Of note: I believe the last time a Flames pick scored 100+ points in junior was Cory Stillman (6th overall) all the way back in 1990-91. Matt Lombardi pulled a 130-point season out in his final year of junior, but that's far more common for 20-year olds and is therefore less notable. Jarrett Stoll is the only other guy who kind of qualifies: he managed 106 in his 18-year old season for the Kootenay Ice. THe Flames failed to sign him though and he re-entered the draft in 2002 where he was drafted by Edmonton. Calgary returned the favor by picking Lombo, who had been an Oilers pick two years earlier as well.
- Where ever you fall on the trade Iginla debate, I think we can all agree that Rene Bourque needs to be moved. It pains me to admit that because I was a tireless Rene Bourque booster prior to his re-signing, but the dude has absolutely fallen off a cliff since he inked his long-term deal and he's trending in the wrong direction. Last year, he played with Jokinen in a semi-shut down role so his near team worst possession and scoring chance differentials were somewhat justified and it was worth waiting to see if he would bounce back this season.
No such luck.

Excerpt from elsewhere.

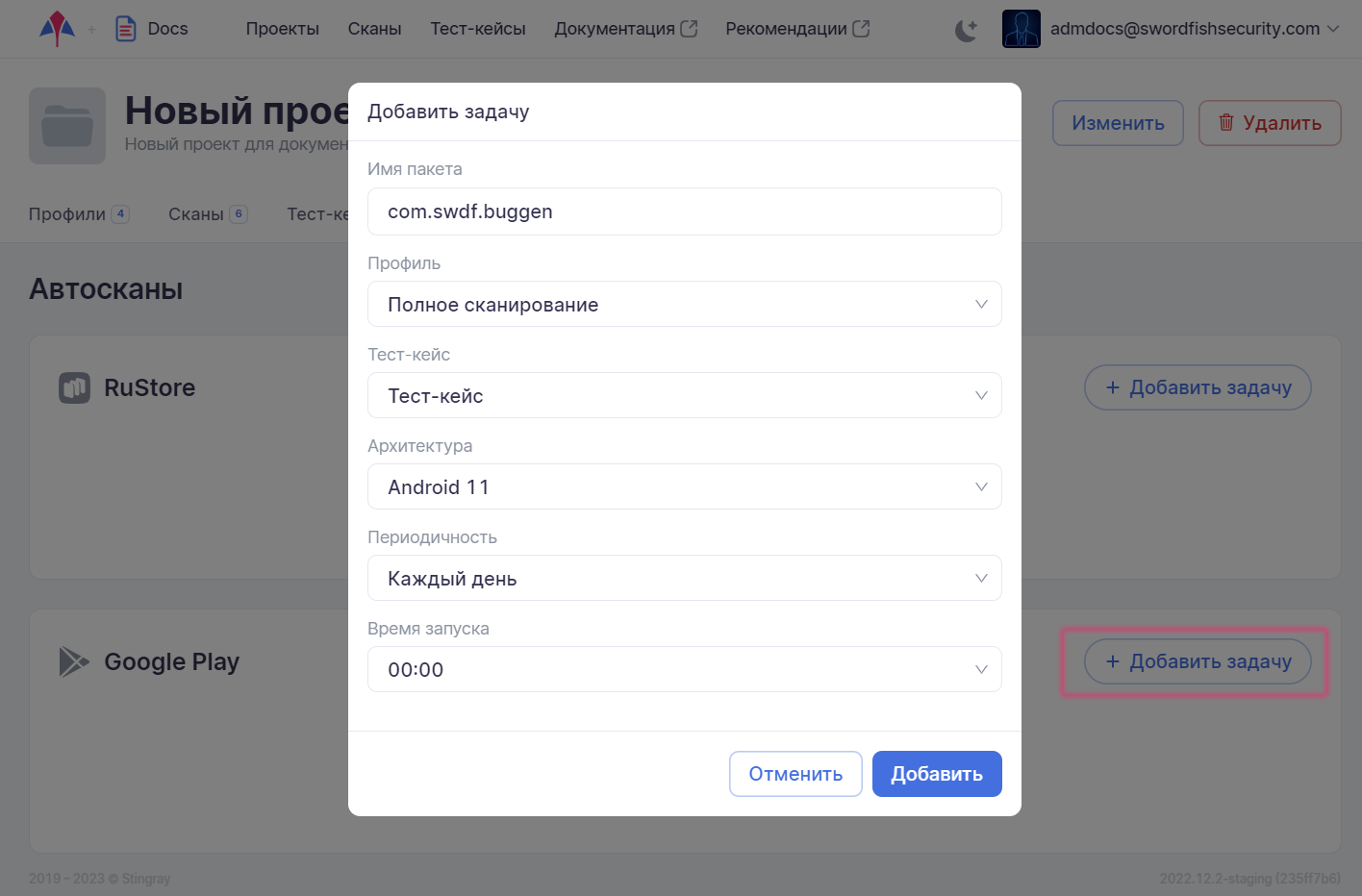Image resolution: width=1362 pixels, height=896 pixels.
Task: Open the Тест-кейс dropdown in dialog
Action: pos(684,396)
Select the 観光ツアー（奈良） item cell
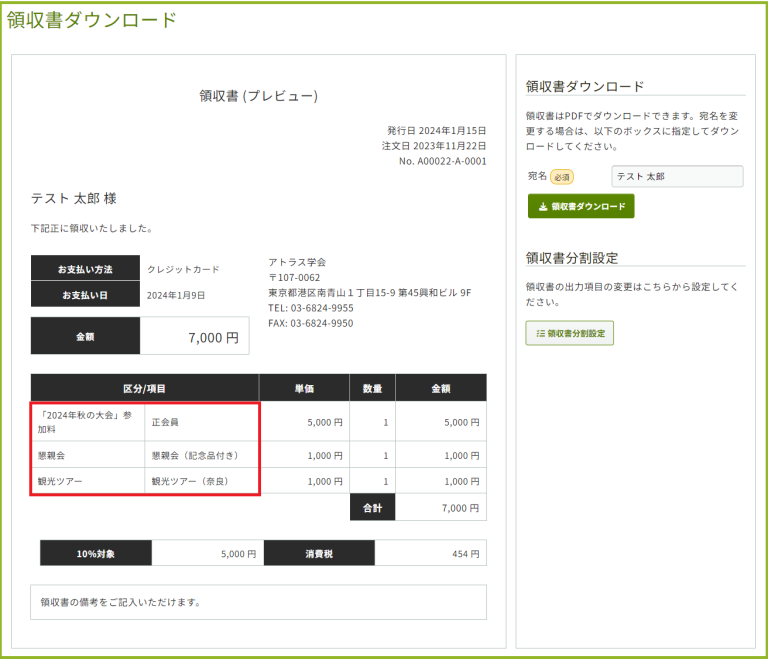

In fact, he's a few miles worse. He still lags behind just about everyone on the club in terms of driving the play by both chances and possession, except this year his assignment is a lot easier with Glencross/Jokinen/Iginla/Tanguay seeing the lion's share of tough match-ups. That has left Bourque mostly to bat clean-up and he's completely struck out: worst relative corsi amongst regulars, awul scoring chance ratio, middling competition and the easiest zone start situation (54%) this side of PL3. Getting beat up by other teams top-lines is one thing - utterly failing to take advantage of easy minutes is another.
Whatever the teams plans - be it rebuild, re-tool, status quo...Bourque needs to go. He's a detriment on the ice and his contract is going to be exposed as an albatross very soon.
- As far as I can tell, the Flames are probably slightly better than their record indicates so far but have taken a step backwards from where they were last year. I think they are likely to claw their from the depths of the western conference basement, but not much farther. Last year they could have made the post-season as an 8th seed and it wouldn't have been grossly out of line with their real talent level. Unless something drastically changes this season, though, 10th fits the Calgary Flames like a glove.
- Around the NHL, the most surprising coach firing for me so far is Randy Carlyle. The Ducks definitely suck, but I'm not sure there's anything more he could have done about the situation. The problem this year so far is Cory Perry is not running hot and Jonas Hiller is not constantly bailing the club out with a sky-high SV%. The roster is puddle deep and Carlyle was one of the more active bench managers in the league. It will be interesting to see what Boudreau does in his place, since his use of Washington's assets seemed far more middle-of-the-road.